While there’s little question that the remake will share the DNA of the old film, and a handful of plot points, it’s a different film altogether. For instance, while the “cabin in the woods” and necronomicon aspects are still present in the 2013 version, the character of Ash has been removed, and the protagonists are several teenagers who find themselves getting the short end of the stick.
But while the story is different, the style is certainly cut from the same cloth, with Diablo Cody co-writing the script to ensure that the film doesn’t lose the sense of humor and playful winking that made the original so endearing. So it’s what you love about the original, nestled in a new, but familiar story. What’s not to like about that?

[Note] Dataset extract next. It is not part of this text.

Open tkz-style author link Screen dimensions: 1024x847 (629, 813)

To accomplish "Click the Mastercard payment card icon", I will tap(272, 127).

If you’re on the fence about the film, this gory, gory, GORY red-band trailer should push you squarely into one camp or the other. Building on the original’s over-the-top cartoonish gore, this film takes a less playful, but no less gory approach to the explicit material, which makes it stand out as a bloodbath even by horror film standards.
In the trailer, fans will see callbacks (with twists) to the original, including sawing off the arm, the vines, and the exploding geyser of blood from the body. As I said earlier, the touchpoints of the original are there, but this film isn’t simply a reworking of the original.
Further, those thinking that this will be some lightweight, mass-marketed fare that trades on the brand equity of the original will by pleased by this trailer, which lets us know that the new Evil Dead is the real deal, and not only not watered-down, but a bolder, more intense take on the original. The fact that the film originally received an NC-17 rating solidifies this stance, though cuts were made to get the film’s final R rating.
Since making its debut at 2013 SXSW, Evil Dead has won the hearts and minds of critics, with overwhelmingly positive reviews saying that the film stands alone and doesn’t need to be appreciated or enjoyed in the context of the original, which is about the highest praise a new installment in a franchise could ask for.
With all this in mind, it’s hard to find a reason NOT to want to see Evil Dead. Unless you’re not a fan of the genre. In which case, congratulations on making it this far into the article. Otherwise, go ahead and crank up the expectations, keep an open mind and an empty stomach, and enjoy watching a whole new batch of victims get fed to the book of the dead.